The Boxers and the Power of Pop Culture
When I tell people that my next project is about The Boxer Rebellion, they get this look in their eyes, the same look people get when they’re trying to match a face with a name. Most vaguely remember hearing about it in high school history. Some know it because of Buffy the Vampire Slayer. Some think I’m talking about a band.
Understandable. In your average American history textbook, the Boxer Rebellion gets about a paragraph. Before I started writing Boxers & Saints, I didn’t know much about it either. Now that I’ve spent the better part of six years working on my two Boxer-themed graphic novels though, I truly believe that the Boxer Rebellion deserves more attention, especially in American schools. Yes, I’m biased. Very, very biased, in every way a person can be biased. But hear me out.

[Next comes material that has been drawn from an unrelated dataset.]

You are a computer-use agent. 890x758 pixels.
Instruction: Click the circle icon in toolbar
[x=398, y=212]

The Boxer Rebellion is a war that occurred on Chinese soil in the year 1900. At the beginning of the 1800′s China thought of herself as the pinnacle of human existence, the single world power, the Middle Kingdom. By the end, China was utterly humiliated. The ruling dynasty had been weakened by a century of wars with the European powers and could no longer defend China’s borders. The Europeans, the Americans, and the Japanese all established concessions – parcels of land that basically functioned as colonies – in the major Chinese cities. Western missionaries came looking for converts, Western merchants came looking for gold, and Western soldiers came to protect Western interests. Folks speculated that the Middle Kingdom would soon be broken into pieces, and everyone wanted in on the action.

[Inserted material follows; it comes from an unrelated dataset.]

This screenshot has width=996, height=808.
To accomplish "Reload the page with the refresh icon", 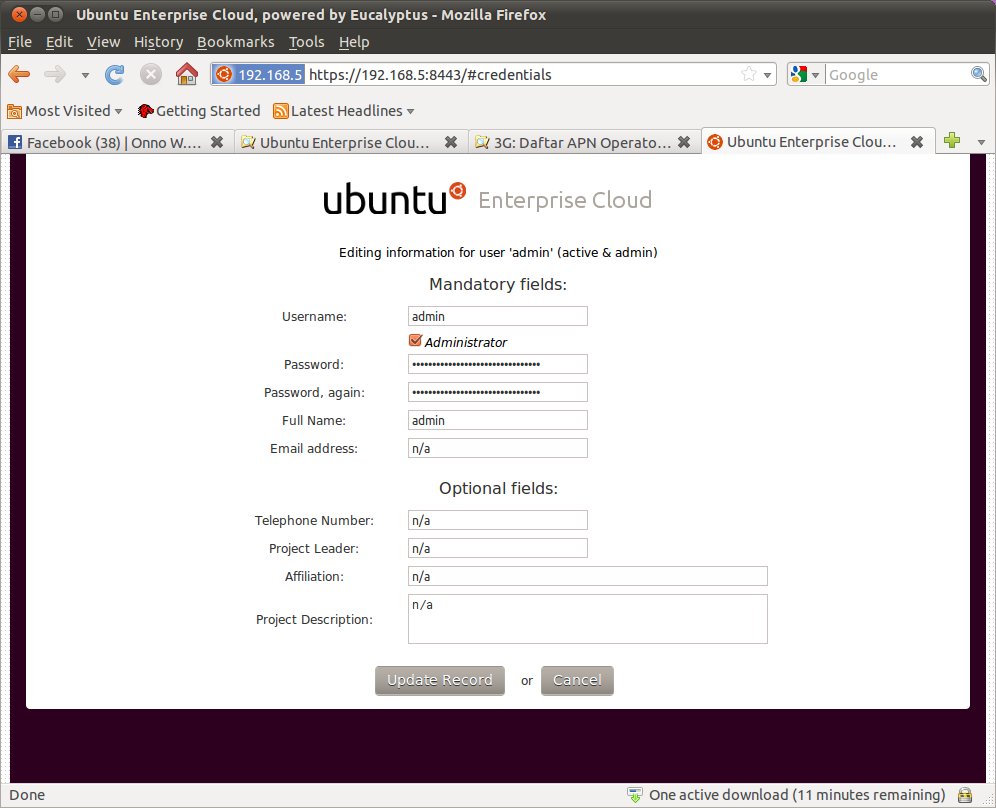I will coord(115,74).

The poor, hungry, illiterate teenagers of the Chinese countryside felt deeply embarrassed by their nation’s weakness. They didn’t have much of a future to look forward to. Their crops had been ruined by a series of natural disasters. They didn’t have enough money to get married. They were constantly victimized by foreign soldiers and by gangs of roaming bandits. Their ancestors had always taken pride in the strength of China, in the glory of Chinese culture, but now that was gone too.
So where did these poor teenagers look for power? Like modern-day geeks, they turned to pop culture. They went to fairs and watched traveling acting troupes perform Chinese opera. Chinese opera told epic tales of colorfully-costumed heroes who fought evil with superpowers and magical weapons. The heroes of the Chinese opera were not unlike the heroes of modern American comic books, only instead of capes, flags flapped at their backs.
Like modern-day cosplayers, the teenagers wanted to embody their heroes. They came up with a mystical ritual that would call the heroes of the opera – the gods of the opera, really – down from the heavens. The teenagers would be possessed by the gods and take on their superpowers. Then armed with these superpowers, they marched through their homeland and into the major cities, battling foreigners. Because their martial arts reminded the Europeans of boxing, these teenagers became known in the West as the Boxers. At first, the ruling dynasty made a halfhearted effort to suppress the Boxers. Then, when it looked like the Boxers might actually defeat the Europeans, the dynasty ordered its armies to join them. It was an ill-fated effort. By the fall of 1900, the European armies had definitively defeated the Boxers and the Chinese military.
There are all sorts of reasons to include the Boxer Rebellion in American history classes. It was the first war in the age of mass media, the first war that people around the world followed through newspapers. Because of all the nations involved, it was the first truly global conflict. It foreshadowed the two world wars. The humiliation of the Boxer Rebellion still colors China’s relationship with the West today.
But in my mind (and maybe it’s just because I’m a modern-day geek) one of the most compelling reasons to study the Boxer Rebellion is that it demonstrates the power of pop culture. The Boxer’s ritual didn’t involve yelling “Shazam!” but it may as well have.
Pop culture isn’t frivolous, it’s empowering. It gives meaning. It is, as G.K. Chesterton described the penny dreadfuls of his day, “the actual centre of a million flaming imaginations.” When people feel powerless, they look for power in the stories that surround them. And sometimes there are global consequences.
It’s important to tell good stories.